This club has considered taking bold steps, including reportedly burning everything in Harvey's locker to allow him to symbolically start anew. Less novel, but likely more effective, was the idea of sending him down to the Minors. But the Mets are still content to let Harvey, who will start Memorial Day against the White Sox, work his issues out on the Major League mound.
Matt Harvey will again make his next start, Memorial Day against the White Sox. The #Mets will not be skipping him.
The continued reluctance to option out a pitcher who means so much to the big-picture interests of the organization is understandable. But given their competitive state, the Mets can't reasonably let this situation linger much longer. If Harvey continues to get knocked around, a humbling step back to a lower level to master his mechanics and address his endurance issues might be in order -- and it might be the best for all parties in the long run.
I was covering the Indians in 2007, when they made the difficult decision to send Cliff Lee to Triple-A Buffalo. Lee had just never attained traction in that '07 campaign, missing time in Spring Training and the season's first month with an abdominal strain and then stumbling to a 6.38 ERA in 16 starts. The Tribe had wanted him to incorporate a slider into his repertoire, but he was stubborn with his pitch selection, and the results were ugly.
Lee was 28. Two years earlier, he had received some American League Cy Young Award votes after going 18-5 with a 3.79 ERA. And just one year earlier, Lee had signed a three-year, $14 million extension. He was supposed to be established, a big league fixture.
The demotion enraged Lee. Looking back, that is precisely why it worked so well.
"His competitiveness has always been a strength for him," then-Indians GM Mark Shapiro said at the time. "He needs to use that competitiveness now to fuel himself to make adjustments."

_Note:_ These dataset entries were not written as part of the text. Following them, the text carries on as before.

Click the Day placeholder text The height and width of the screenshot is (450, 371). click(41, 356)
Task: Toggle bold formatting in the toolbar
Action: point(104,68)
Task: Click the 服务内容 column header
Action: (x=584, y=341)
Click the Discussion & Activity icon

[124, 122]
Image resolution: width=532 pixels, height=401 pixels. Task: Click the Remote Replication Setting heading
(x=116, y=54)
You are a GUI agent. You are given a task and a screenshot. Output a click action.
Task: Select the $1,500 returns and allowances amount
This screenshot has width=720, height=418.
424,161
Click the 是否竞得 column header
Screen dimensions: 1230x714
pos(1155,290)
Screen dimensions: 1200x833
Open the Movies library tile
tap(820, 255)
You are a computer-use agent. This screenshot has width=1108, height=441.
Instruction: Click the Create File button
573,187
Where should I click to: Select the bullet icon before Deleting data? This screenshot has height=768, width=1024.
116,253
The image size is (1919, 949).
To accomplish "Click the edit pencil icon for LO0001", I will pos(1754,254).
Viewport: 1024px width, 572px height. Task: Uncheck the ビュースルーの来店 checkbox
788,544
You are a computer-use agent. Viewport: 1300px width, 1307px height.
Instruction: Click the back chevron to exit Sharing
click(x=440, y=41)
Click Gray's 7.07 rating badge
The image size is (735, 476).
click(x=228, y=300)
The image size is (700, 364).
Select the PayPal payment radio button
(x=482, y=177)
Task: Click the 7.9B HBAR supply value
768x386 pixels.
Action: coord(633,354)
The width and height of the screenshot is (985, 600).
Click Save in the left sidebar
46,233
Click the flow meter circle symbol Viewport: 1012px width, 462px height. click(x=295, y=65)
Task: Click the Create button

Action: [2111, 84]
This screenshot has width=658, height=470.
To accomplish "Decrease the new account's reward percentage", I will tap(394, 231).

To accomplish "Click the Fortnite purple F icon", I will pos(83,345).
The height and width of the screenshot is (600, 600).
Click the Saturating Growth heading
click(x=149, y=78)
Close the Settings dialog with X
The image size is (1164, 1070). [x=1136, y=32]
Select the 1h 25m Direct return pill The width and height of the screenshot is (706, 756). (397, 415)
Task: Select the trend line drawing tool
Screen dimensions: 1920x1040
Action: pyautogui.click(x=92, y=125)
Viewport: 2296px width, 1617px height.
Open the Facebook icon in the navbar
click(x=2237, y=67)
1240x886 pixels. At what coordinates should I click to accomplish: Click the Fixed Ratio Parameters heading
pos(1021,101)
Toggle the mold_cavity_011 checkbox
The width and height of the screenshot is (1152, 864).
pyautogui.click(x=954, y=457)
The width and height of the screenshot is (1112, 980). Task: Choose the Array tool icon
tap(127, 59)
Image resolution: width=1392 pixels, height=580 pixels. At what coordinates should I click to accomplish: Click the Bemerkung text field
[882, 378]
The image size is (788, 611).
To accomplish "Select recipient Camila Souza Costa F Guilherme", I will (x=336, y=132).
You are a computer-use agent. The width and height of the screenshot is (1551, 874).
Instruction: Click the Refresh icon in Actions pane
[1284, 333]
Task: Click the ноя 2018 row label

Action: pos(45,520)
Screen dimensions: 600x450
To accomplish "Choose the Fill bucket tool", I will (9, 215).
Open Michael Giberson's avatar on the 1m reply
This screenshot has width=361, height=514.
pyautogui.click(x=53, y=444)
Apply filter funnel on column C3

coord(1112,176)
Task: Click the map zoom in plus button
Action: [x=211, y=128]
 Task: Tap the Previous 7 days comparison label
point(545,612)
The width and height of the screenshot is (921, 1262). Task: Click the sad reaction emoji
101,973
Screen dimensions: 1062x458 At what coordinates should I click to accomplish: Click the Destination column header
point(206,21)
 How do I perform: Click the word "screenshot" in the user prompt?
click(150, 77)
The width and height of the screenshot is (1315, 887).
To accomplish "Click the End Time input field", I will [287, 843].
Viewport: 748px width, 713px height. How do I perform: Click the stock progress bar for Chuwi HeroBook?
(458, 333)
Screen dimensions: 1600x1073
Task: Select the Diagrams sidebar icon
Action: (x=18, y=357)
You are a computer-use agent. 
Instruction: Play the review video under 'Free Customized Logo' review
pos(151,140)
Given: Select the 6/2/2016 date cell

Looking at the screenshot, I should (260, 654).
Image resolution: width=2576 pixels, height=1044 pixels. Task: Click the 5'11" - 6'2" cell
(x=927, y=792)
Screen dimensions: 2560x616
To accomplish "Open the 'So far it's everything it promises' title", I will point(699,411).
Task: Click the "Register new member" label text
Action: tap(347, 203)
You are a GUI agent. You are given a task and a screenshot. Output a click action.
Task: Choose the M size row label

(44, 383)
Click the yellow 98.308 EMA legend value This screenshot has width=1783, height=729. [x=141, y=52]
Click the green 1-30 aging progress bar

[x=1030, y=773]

Those adjustments took time, and Lee was further angered when he rejoined the club as a September callup only to be banished to the bullpen and left off the postseason roster as Cleveland clawed its way to the AL Championship Series. He felt betrayed.
That offseason, pitching coach Carl Willis paid a personal visit to Lee. They talked about work and life. They agreed to scrap the slider plan and focus instead on fastball command in on righties and away from lefties. And once that command was established, Lee would start going away from righties and in on lefties with his changeup and two-seamer. He'd challenge hitters. Lee would punch and jab, making them respect his command to both sides of the plate.
How'd that go? Lee won the AL Cy Young Award in 2008. In 2009 and '10, he had some of the greatest stretches in postseason pitching history.
During the 2010 World Series, I asked Lee about '07.
"What I learned from 2007," he said, "is sometimes you struggle in this game. I had been used to having success, and it was the first time I had really struggled to that extent in my career. I used that as motivation to come in the next year and prove that that wasn't the real me."
Only time will tell if Harvey, at 27, is at a similar crossroads and can emerge with similar success.
But we know Harvey is equipped with the raw equipment to contend for the hardware Lee once won. Among the X-factors right now is the mental motivation. Clearly, something is amiss with Harvey's stamina within starts. He began Tuesday's outing flashing a mid-90s fastball, but the velocity tailed off as the outing evolved, and he got burned with his ineffective secondary stuff.
Nothing tells the tale of Harvey's season quite as well as these splits:
The first time through the order, opponents are hitting .241/.292/.373.
Second time: .301/.326/.518
We all know that in 2015, Harvey logged the most innings for a pitcher in his first season following Tommy John surgery, so that's an issue. But the above numbers make the increasing questions about the pounds he appears to have put on pointed, not personal. They also make many wonder if Harvey might benefit from some time away from the spotlight to work on his stuff and his stamina.
Harvey can change the entire course of this conversation if he silences the White Sox on Monday. It's not out of the question. How many pitchers would love to have a 96-mph fastball at their disposal while trying to reboot their career?
But if Harvey doesn't succeed, the Mets can't keep deferring to his opinion. Before Tuesday's outing, he told the Mets he wanted the ball, and they gave it to him. Had the Indians asked Lee in late July 2007 if he wanted to keep pitching in the bigs every fifth day, he undoubtedly would have answered in the affirmative. But the Tribe was 1 1/2 games out in the AL Central, a division it would go on to win in part because the club had the guts to pull the plug on Lee and let him work out his issues elsewhere.
Lee got angry, but he also got better. You can burn a guy's belongings all you want. Ultimately, though, all that matters is the fire burning inside of him.